• **Extracted text**
And finally, the fact that India is growing at 6-7 percent is the cherry on the cake.
Nadella said the most exciting, fundamentally unique thing happening in India right now is that there is a recognition that the next stage is digital, and it requires both private sector innovation and public sector participation.
“In the digital ecosystem, progress is being seen in India’s identity system with the payment infrastructure now scaling into e-commerce and healthcare," Nadella said.
He also touched on the government's Bhashini programme, which, as per the official portal, "aims to enable all Indians easy access to the Internet and digital services in their own language, and increase the content in Indian languages."
"The Bhashini programme is fantastic. It's basically saying every Indian company, and every Indian citizen should have access to AI models that sort of democratise language. So that means I should be able to translate from Hindi to Telugu, Tamil to Kannada, or what have you, without any impedance in any application, and that, to me, is a very enlightened set of policies by the government," the Microsoft CEO said.
Nadella feels India is one of the exceptions to the challenges assailing many countries, such as inflation, recession, et al. That said, he said it won't be all smooth sailing this year.
"There are parts of India, Middle East, Latin America, some of the other parts of Asia, where things that are green. But I think 2023 will be much harder. So yes, we want to be very cautious in our outlook," he said.
However, Nadella added, he was bullish right out of the gate in 2023. "I think we're going to have a supply cycle that's going to persist and a classic demand cycle; there will be some economies that will go through a recession — some deep, (others) minor — then inside of that there will be pockets of growth like India," Nadella said.
That, he said, means Microsoft will have to see to full operational focus, making sure its expenses are in line with its revenue growth — manage the short term but make sure it's investing for the long term.
Nadella further said it is time for the tech sector — especially in the light of prevailing circumstances — to take a deep look inwards, and change with the times, respond to the new economic reality.
Referring to the recent dunking tech stocks took, Nadella said, "The markets are smarter than us all. And I think they are reflecting on where the growth is coming from."
He said while he doesn't equate stock performance with economic performance, it is imperative to keep an eye on the GDP. "If we believe software and digital infrastructure is going to be important in construction, energy and manufacturing, then long-term, you have to be long on tech industry."
That does not mean any company can ignore the short-term view and stop evolving into a more efficient, productive machine. "Will we have to go through our own cycles around productivity? Absolutely, like anybody else. But in the short run, what we have to focus on is our own productivity and making sure we are efficient," Nadella said.
"I think overall, quite frankly, whether it's for us at Microsoft or the tech sector, it's going to be very important to look inside and say, 'Are we as efficient as we need to be to be competitive?' I mean, at the end of the day, just because we are a technology company doesn't mean that we are the most efficient at what we do," Nadella said.
Further, Nadella said, it is important to distinguish between what he terms as tech industry employment and tech employment. "Overall, tech jobs actually increased. Tech jobs now are coming in financial services, in energy companies, in retail, even in manufacturing and that's healthy, because in the long run, all those employees are going to consume more tech infrastructure," Nadella said, adding, "When we think about our cloud business, long-term, we're bullish, because of the fact that there's more employment outside of the tech industry. That's what we're banking on."

• **Required tasks**
a. List every language named in Nadella's Bhashini translation example in the passage on Nadella's remarks about India.
b. Answer these questions from the passage on Nadella's remarks about India:
(i) At what rate is India said to be growing?
(ii) Which year does Nadella say will be much harder?
(iii) Which Microsoft business is Nadella long-term bullish about because of employment outside the tech industry?
The data placed after this point are not needed.

• **Material shown**

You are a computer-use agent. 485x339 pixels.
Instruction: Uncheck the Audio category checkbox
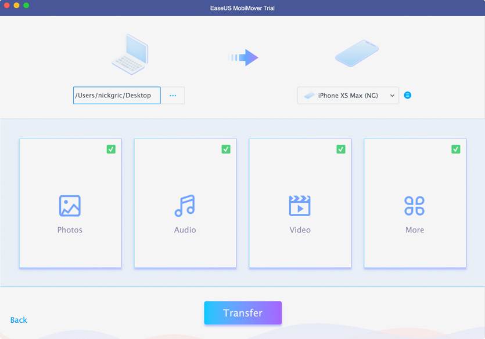coord(226,149)
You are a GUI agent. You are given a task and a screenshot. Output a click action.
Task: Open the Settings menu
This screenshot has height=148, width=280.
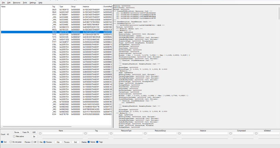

• **Activity answers**
a. Hindi, Telugu, Tamil, Kannada

b.
(i) 6-7 percent
(ii) 2023
(iii) The cloud business